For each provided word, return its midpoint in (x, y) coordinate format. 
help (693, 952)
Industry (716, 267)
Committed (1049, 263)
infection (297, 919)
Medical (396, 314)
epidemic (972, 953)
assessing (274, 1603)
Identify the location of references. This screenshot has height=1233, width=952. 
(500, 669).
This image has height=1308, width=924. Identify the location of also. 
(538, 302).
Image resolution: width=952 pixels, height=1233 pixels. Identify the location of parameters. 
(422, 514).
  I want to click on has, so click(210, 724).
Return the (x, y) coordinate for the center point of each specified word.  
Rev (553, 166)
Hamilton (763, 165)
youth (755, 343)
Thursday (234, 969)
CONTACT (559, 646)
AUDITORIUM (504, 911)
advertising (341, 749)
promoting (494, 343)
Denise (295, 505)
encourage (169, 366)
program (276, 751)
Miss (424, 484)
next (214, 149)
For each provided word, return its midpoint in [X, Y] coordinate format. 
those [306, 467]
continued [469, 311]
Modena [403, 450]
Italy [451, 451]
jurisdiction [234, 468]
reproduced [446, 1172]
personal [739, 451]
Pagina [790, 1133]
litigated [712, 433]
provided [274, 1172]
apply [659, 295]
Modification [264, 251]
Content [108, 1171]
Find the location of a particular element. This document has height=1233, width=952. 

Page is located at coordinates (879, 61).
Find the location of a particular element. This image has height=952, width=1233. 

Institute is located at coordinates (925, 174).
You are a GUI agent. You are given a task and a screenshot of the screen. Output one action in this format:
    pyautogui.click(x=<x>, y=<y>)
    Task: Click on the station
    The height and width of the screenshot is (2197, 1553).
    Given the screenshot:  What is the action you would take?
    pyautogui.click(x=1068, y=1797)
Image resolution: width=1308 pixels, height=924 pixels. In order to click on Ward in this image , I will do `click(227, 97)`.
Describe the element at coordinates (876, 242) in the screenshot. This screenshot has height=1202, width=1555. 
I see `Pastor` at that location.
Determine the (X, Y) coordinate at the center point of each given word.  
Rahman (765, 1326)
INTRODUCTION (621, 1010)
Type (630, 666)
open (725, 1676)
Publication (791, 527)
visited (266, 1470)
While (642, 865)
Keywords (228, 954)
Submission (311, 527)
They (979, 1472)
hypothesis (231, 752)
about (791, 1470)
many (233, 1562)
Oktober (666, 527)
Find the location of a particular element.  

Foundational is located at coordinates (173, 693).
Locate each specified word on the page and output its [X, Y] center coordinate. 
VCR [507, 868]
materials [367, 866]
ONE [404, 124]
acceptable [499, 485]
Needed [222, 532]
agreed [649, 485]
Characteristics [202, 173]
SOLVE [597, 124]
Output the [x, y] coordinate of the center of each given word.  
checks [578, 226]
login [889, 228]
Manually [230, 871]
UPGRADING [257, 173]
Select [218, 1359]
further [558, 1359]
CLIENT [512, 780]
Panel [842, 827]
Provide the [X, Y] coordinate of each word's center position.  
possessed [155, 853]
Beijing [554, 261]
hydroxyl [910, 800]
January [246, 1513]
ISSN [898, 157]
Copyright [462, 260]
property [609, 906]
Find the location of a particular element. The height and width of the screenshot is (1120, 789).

**REQUIRED TASK**
Could you collect every line of the records above that contains the word "center" and copy each one out?

**WRITTEN RESPONSE**
Return the (x, y) coordinate for the center point of each specified word.  
Determine the (X, Y) coordinate at the center point of each given word.  
Locate each specified word on the page and output its [X, Y] center coordinate. 
Output the [x, y] coordinate of the center of each given word.  
Provide the [X, Y] coordinate of each word's center position.  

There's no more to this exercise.